Does SOC 2 require a penetration test?

Not by explicit line item — SOC 2 is principles-based around the Trust Services Criteria rather than a prescriptive checklist. However, auditors expect penetration testing as evidence for the monitoring (CC4.1) and vulnerability-management (CC7.1) criteria, and in practice most SOC 2 examinations include an annual penetration test plus vulnerability scanning. Your enterprise customers will also request the pentest report directly. So while it is technically not mandated, operating without one will create friction with both auditors and buyers.

Which SOC 2 criteria does penetration testing support?

Most directly CC4.1 (monitoring activities) and CC7.1 (identifying vulnerabilities through detection and monitoring). It also supports CC3.x (risk assessment) by surfacing concrete, prioritised risks, CC6.x (logical access) by validating authentication and authorization controls, and CC7.2 (security incident response readiness) by demonstrating you find issues before they become incidents.

How often do I need to pentest for SOC 2 Type II?

A Type II report covers a period (commonly 6–12 months), so your testing evidence needs to demonstrate coverage across that window — not just a single scan the week before the audit closes. An annual penetration test is the baseline, but continuous (PTaaS) testing is a stronger fit for Type II because it produces ongoing evidence throughout the review period and catches regressions introduced by deploys during the window.

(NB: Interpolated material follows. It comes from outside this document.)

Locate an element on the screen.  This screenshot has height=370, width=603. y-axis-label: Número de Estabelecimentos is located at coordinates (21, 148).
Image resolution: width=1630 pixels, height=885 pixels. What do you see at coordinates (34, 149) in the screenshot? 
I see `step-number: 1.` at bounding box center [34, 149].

Is a vulnerability scan enough for SOC 2, or do I need a penetration test?

Vulnerability scanning supports CC7.1 but auditors and customers increasingly distinguish it from penetration testing. Scanning finds known issues by signature; penetration testing actively exploits and chains weaknesses to demonstrate real impact (e.g. cross-tenant data access). For a credible SOC 2 programme — and to satisfy enterprise procurement — do both. Matproof Sentinel combines continuous scanning with exploit-validated penetration testing in one report.

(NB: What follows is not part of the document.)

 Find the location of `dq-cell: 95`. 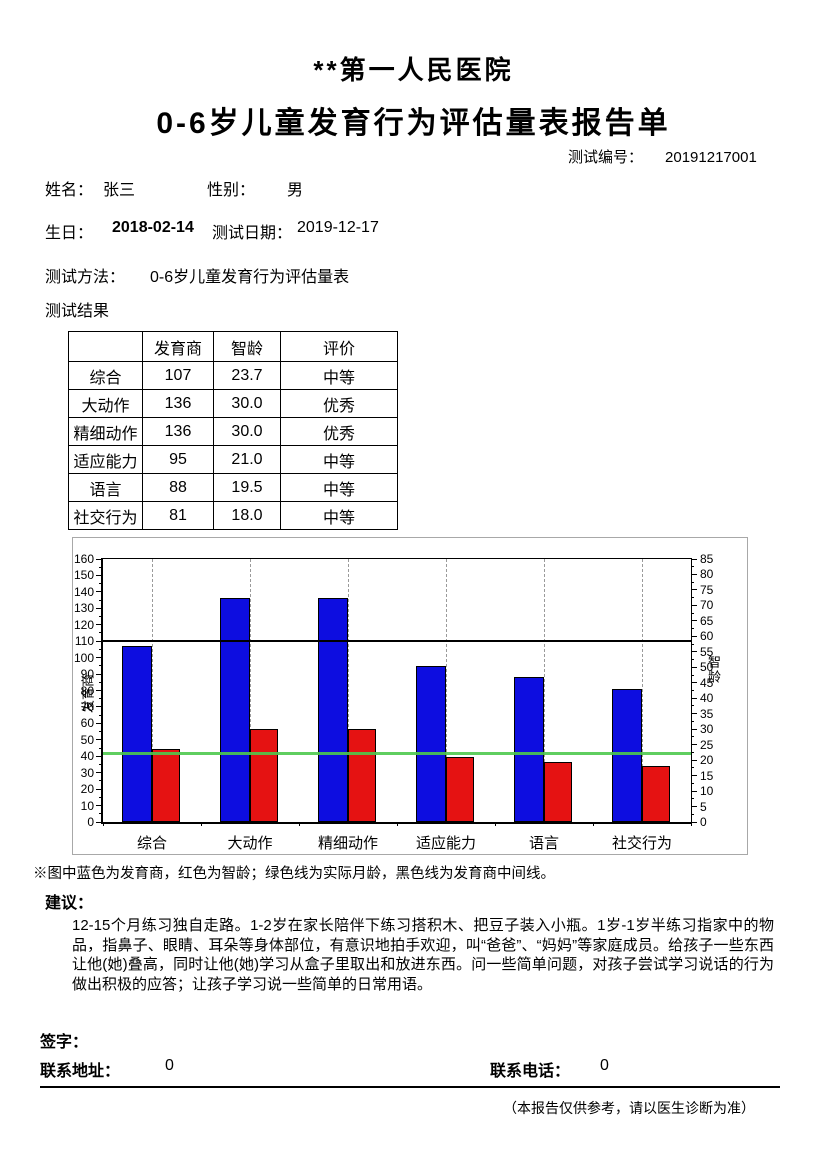

dq-cell: 95 is located at coordinates (178, 460).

Will Matproof Sentinel's report be accepted by my SOC 2 auditor?

Sentinel's report contains the elements auditors look for: documented scope and methodology, findings with CVSS ratings, proof-of-exploit, and remediation tracking, mapped to the relevant Trust Services Criteria. It serves as strong evidence for CC4.1 and CC7.1. For high-assurance examinations some auditors also like to see an identifiable tester sign the engagement; the common approach is continuous Sentinel testing plus a periodic human-led engagement, using the Sentinel reports as the ongoing evidence trail.